THE TASK :: Begin at the line containing "You are a GUI" in the data below and go on through the line containing "The width and", repeating each line exactly; include both ends and no other line.

START DATA PROVIDED

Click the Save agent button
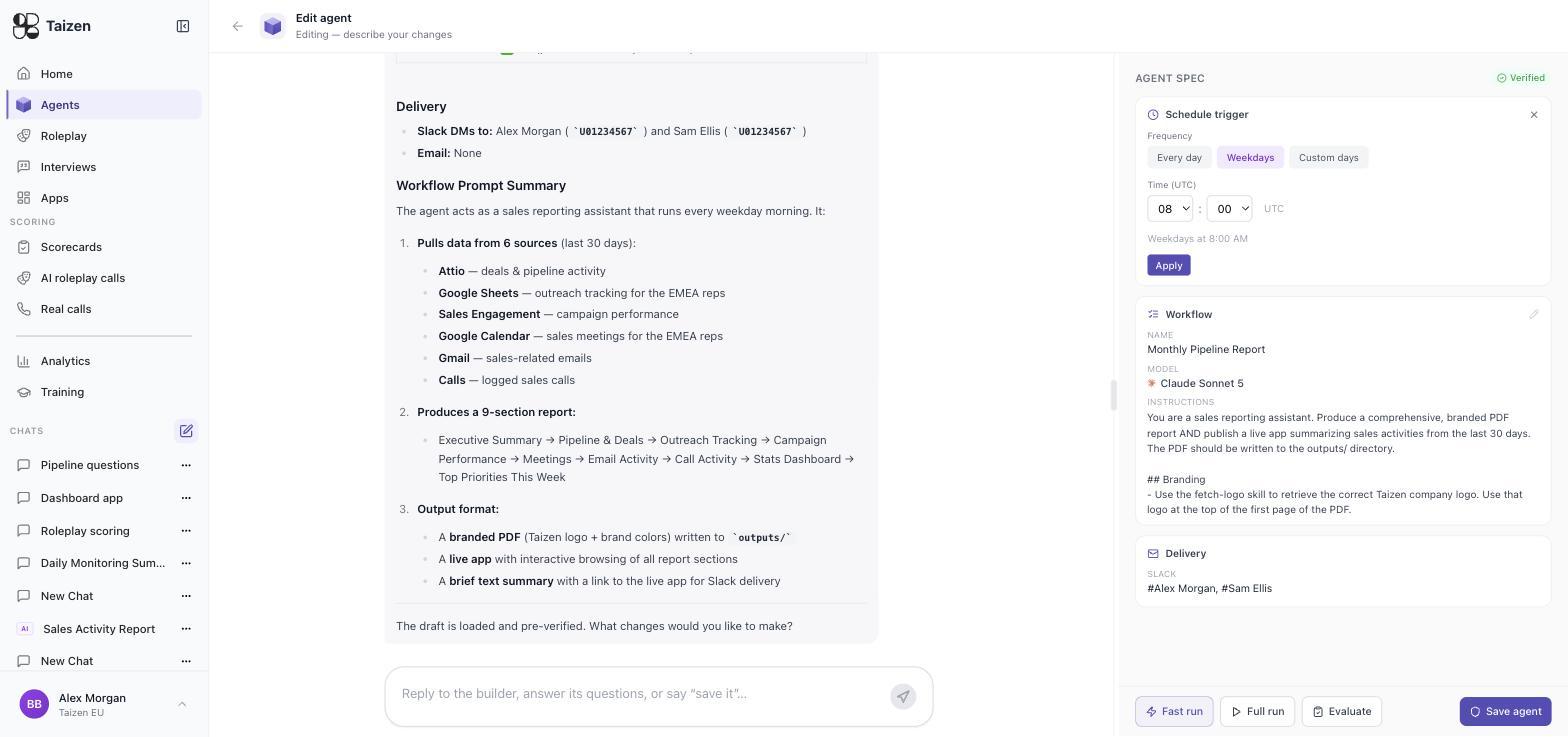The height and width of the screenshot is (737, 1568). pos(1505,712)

END DATA PROVIDED
START DATA PROVIDED

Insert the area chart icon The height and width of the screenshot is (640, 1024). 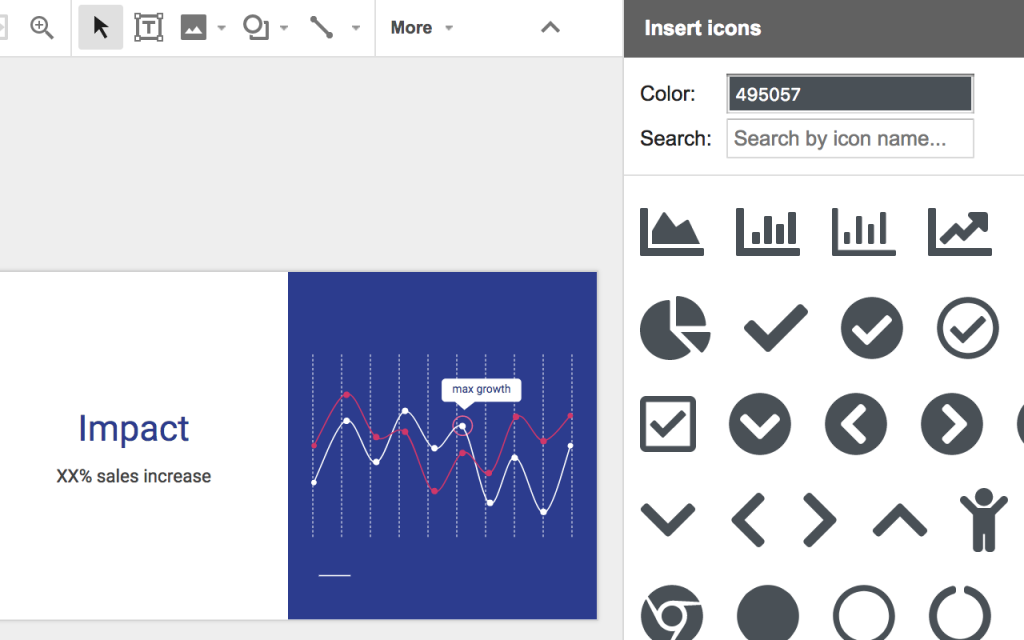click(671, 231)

END DATA PROVIDED
START DATA PROVIDED

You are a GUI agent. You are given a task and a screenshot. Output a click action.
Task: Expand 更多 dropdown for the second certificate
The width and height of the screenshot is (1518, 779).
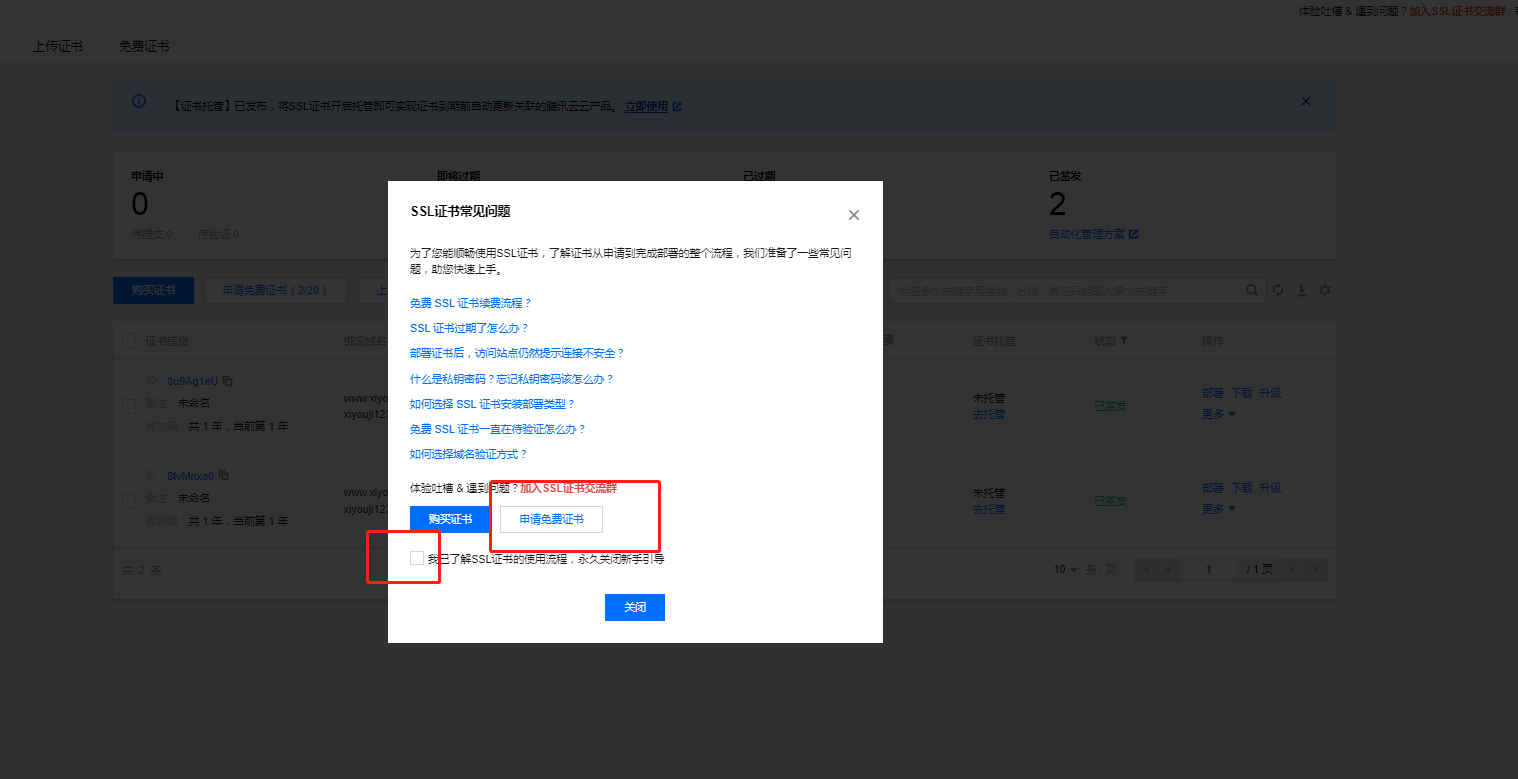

END DATA PROVIDED

YOUR SOLUTION ::
You are a GUI agent. You are given a task and a screenshot. Output a click action.
Task: Expand 更多 dropdown for the second certificate
The width and height of the screenshot is (1518, 779).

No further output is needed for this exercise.